> Action item
Each line from the one containing "Where should I click to: Click the @Mrhunt" to the end of the material below is to be restated exactly, with pictures skipped.

> Data
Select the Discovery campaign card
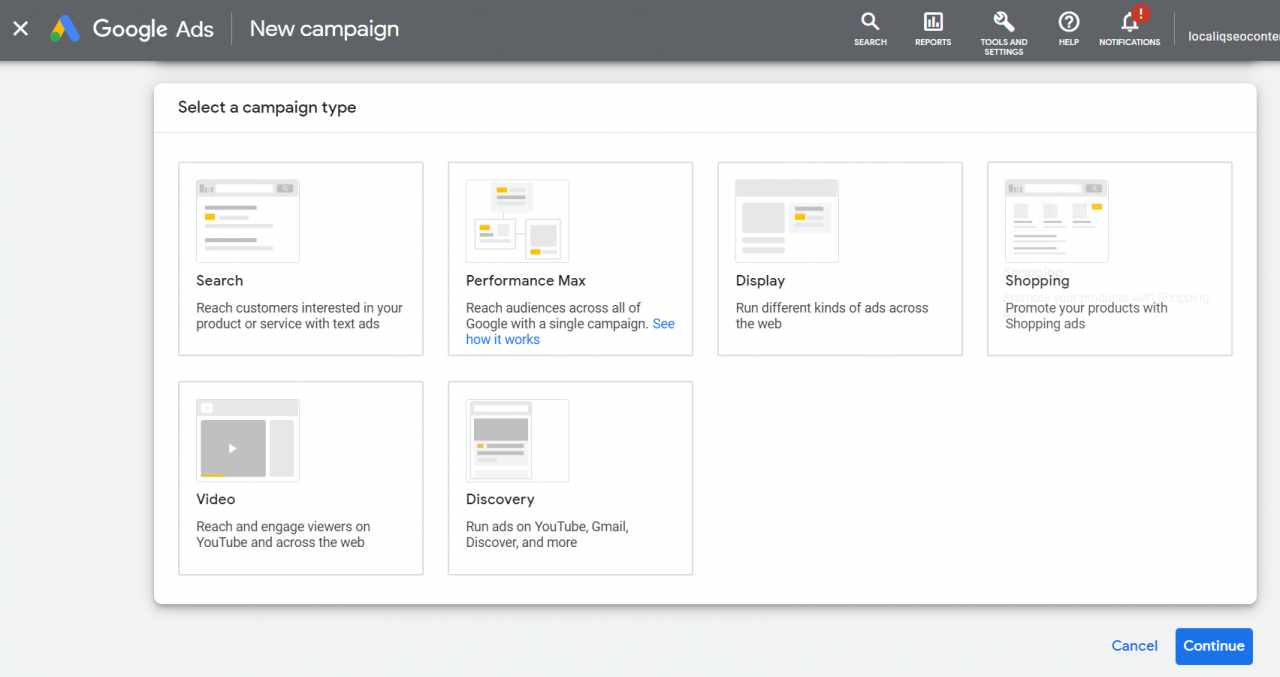 click(570, 478)
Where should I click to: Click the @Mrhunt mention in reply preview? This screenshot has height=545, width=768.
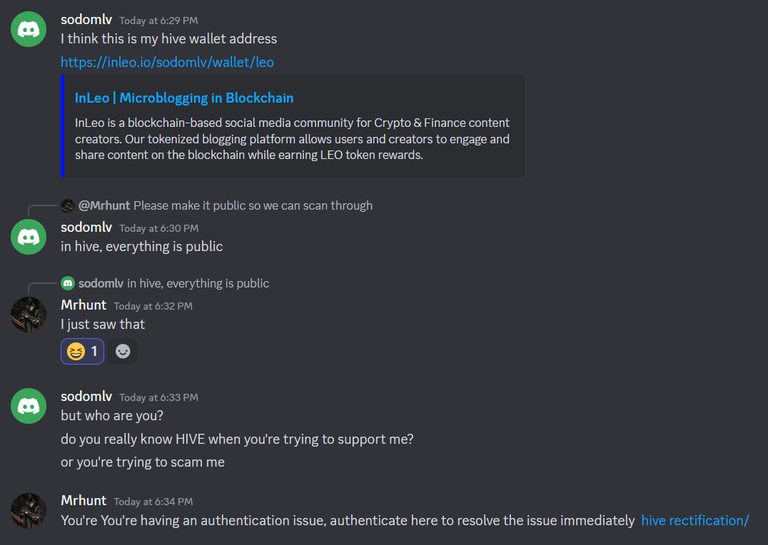tap(104, 206)
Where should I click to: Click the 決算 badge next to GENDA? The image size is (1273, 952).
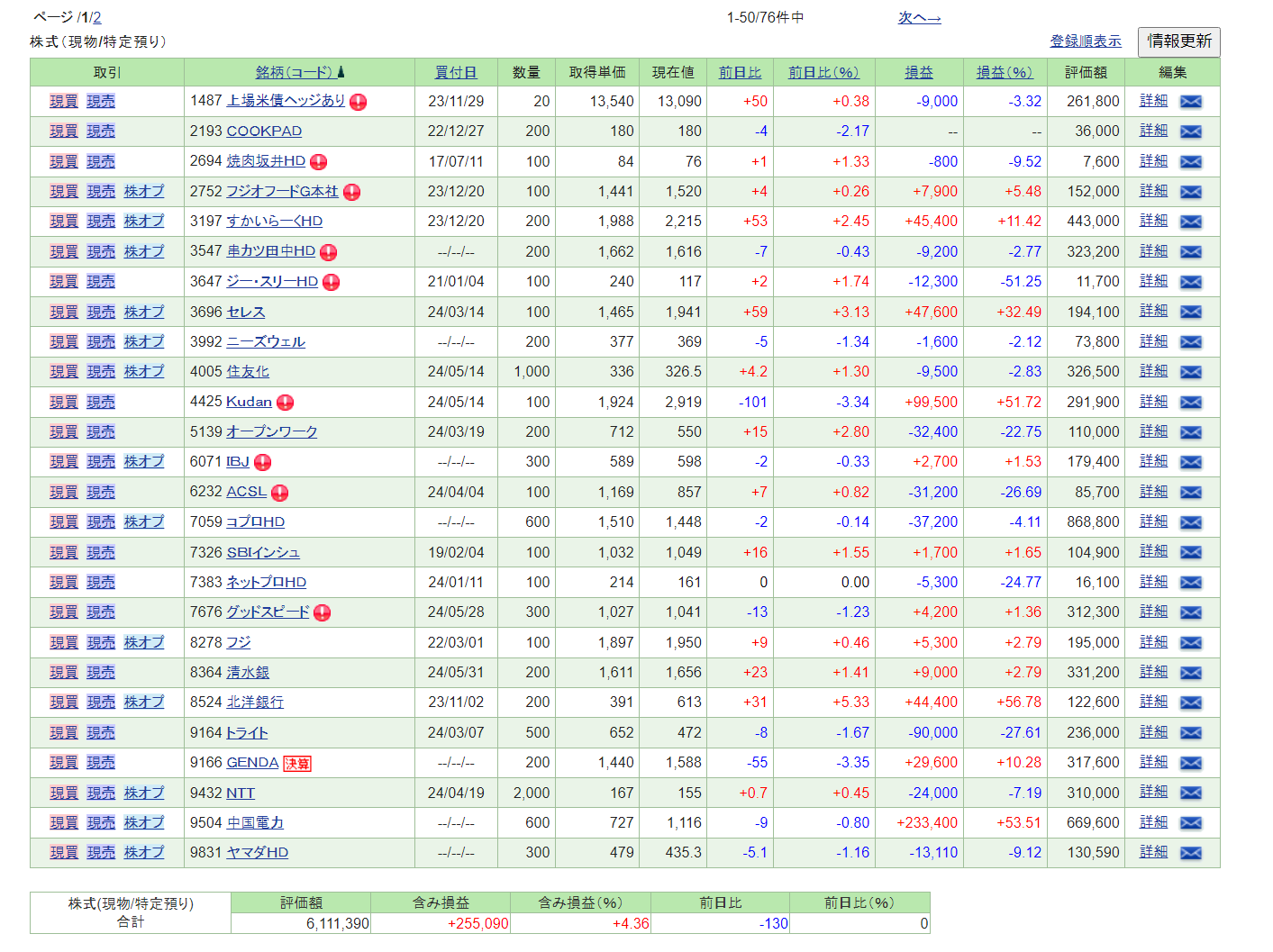point(297,764)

> Answer to this problem
Where should I click to: Click the @Mrhunt mention in reply preview? This screenshot has height=545, width=768.
tap(104, 206)
Where should I click to: Click the 決算 badge next to GENDA? The image size is (1273, 952).
point(297,764)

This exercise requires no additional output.